The proposals extend to the automatic transfer of assets and liabilities from one LGPS Fund to another in a merger situation.  In our view this could cause problems if the funding position and contribution rates of the merging entities in two different LGPS Funds are not the same. As such we anticipate there are situations where clients may not want there to be an automatic transfer of assets and liabilities but the draft Regulations don’t give the employer any choice in the matter. The consultation proposes that Secretary of State guidance is issued on this area.

It is not clear what would happen on a merger effected by a statutory amalgamation under the Co-operative and Community Benefit Societies Act 2014 as the generally accepted (although untested) principle is that it does not result in an admitted employer becoming an exiting employer under the LGPS Regulations.
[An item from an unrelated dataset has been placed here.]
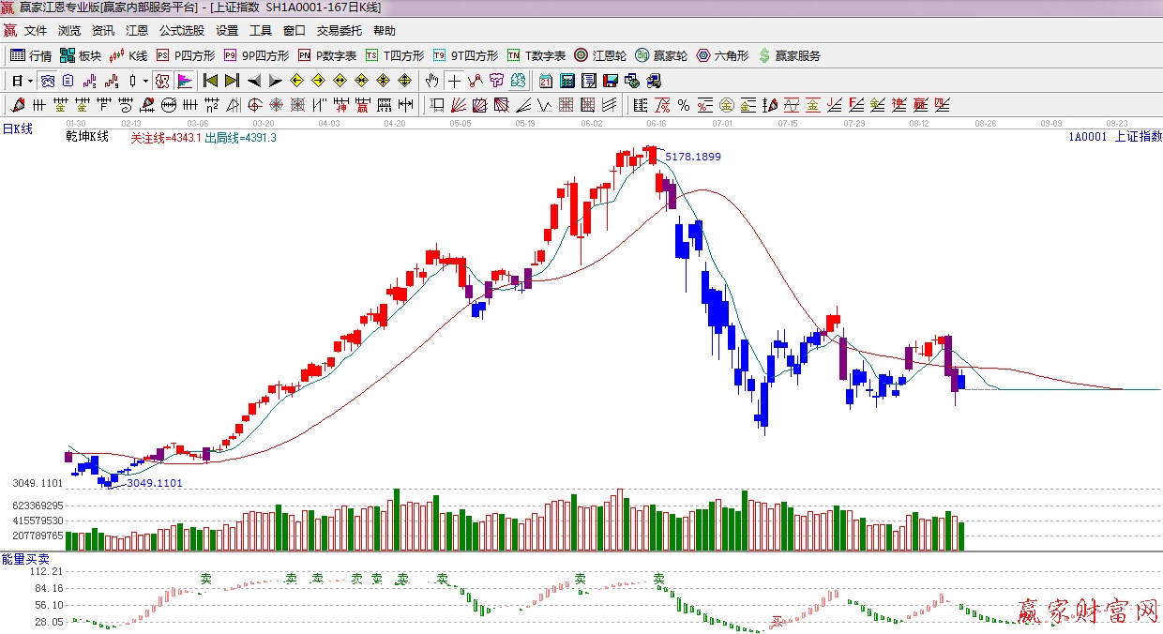Toggle the 权 price adjustment button
Screen dimensions: 1163x634
click(162, 80)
If this remains to be the case then the amendment would not extend to the automatic transfer of assets and liabilities on an amalgamation and even if the position changed, it is not clear how it would be decided which LGPS Fund the transfer would be from and to.
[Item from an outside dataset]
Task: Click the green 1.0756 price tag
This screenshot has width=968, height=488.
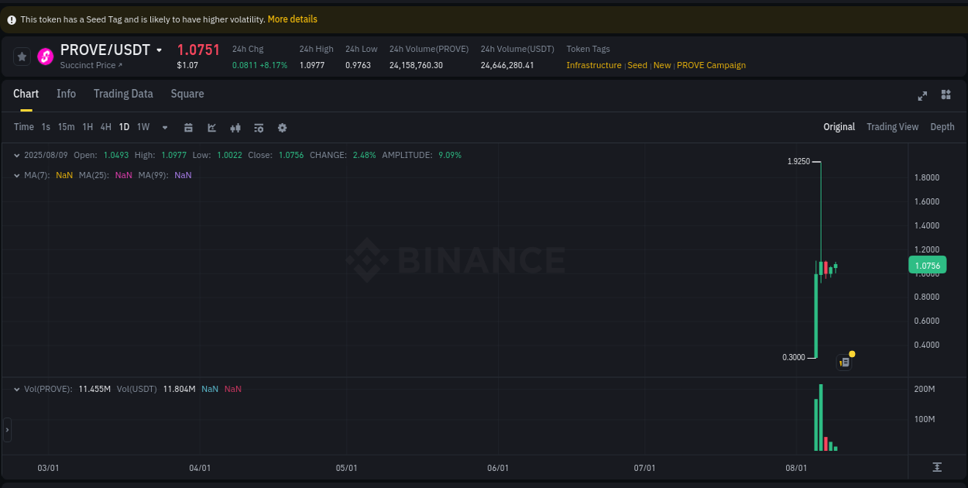Action: [929, 265]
Whilst we don’t think that the mandatory transfer of assets and liabilities is necessarily the best idea, we do think that it would be helpful for clients if the new rules could provide for transferring assets and liabilities between Admission Agreements in a particular LGPS Fund in a non merger situation.  We have a number of clients with members in various different LGPS Funds as a result of historic mergers and stock transfers. Whilst these clients still have a healthy number of active members participating in the LGPS overall, they are at risk under specific admission agreements where they have a diminishing number of members. This means that they are at risk of an exit liability being triggered in the short term when the last active member under a specific admission agreement leaves. We consider this risk could be mitigated if the LGPS Regulations provided for the transfer of assets and liabilities in a non merger situation also, meaning clients are able to move all their assets and liabilities, and members under one admission agreement.

The consultation runs until 4 April 2019.

We will be submitting a response to the consultation and would encourage anyone else with views on the proposals to do so too.

If you have any queries relating to this consultation or the LGPS generally please contact Jane Bowen or your usual Devonshires contact.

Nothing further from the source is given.